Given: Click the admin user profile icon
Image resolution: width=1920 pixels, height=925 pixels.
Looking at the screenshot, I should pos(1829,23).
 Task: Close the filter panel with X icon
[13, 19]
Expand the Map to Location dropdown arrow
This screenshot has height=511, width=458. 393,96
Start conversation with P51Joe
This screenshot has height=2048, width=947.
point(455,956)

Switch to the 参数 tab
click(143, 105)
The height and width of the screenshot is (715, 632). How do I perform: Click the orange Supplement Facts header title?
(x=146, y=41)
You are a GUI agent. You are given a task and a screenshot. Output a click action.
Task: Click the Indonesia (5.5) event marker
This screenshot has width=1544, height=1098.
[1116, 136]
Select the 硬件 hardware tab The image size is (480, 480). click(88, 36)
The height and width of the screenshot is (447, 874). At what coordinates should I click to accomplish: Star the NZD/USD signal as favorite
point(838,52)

----

The whole listing is needed again, word for word.

Given: Click the admin user profile icon
Image resolution: width=1920 pixels, height=925 pixels.
Looking at the screenshot, I should pos(1829,23).
 Task: Close the filter panel with X icon
[13, 19]
Expand the Map to Location dropdown arrow
This screenshot has height=511, width=458. 393,96
Start conversation with P51Joe
This screenshot has height=2048, width=947.
point(455,956)

Switch to the 参数 tab
click(143, 105)
The height and width of the screenshot is (715, 632). How do I perform: Click the orange Supplement Facts header title?
(x=146, y=41)
You are a GUI agent. You are given a task and a screenshot. Output a click action.
Task: Click the Indonesia (5.5) event marker
This screenshot has width=1544, height=1098.
[1116, 136]
Select the 硬件 hardware tab The image size is (480, 480). click(88, 36)
The height and width of the screenshot is (447, 874). At what coordinates should I click to accomplish: Star the NZD/USD signal as favorite
point(838,52)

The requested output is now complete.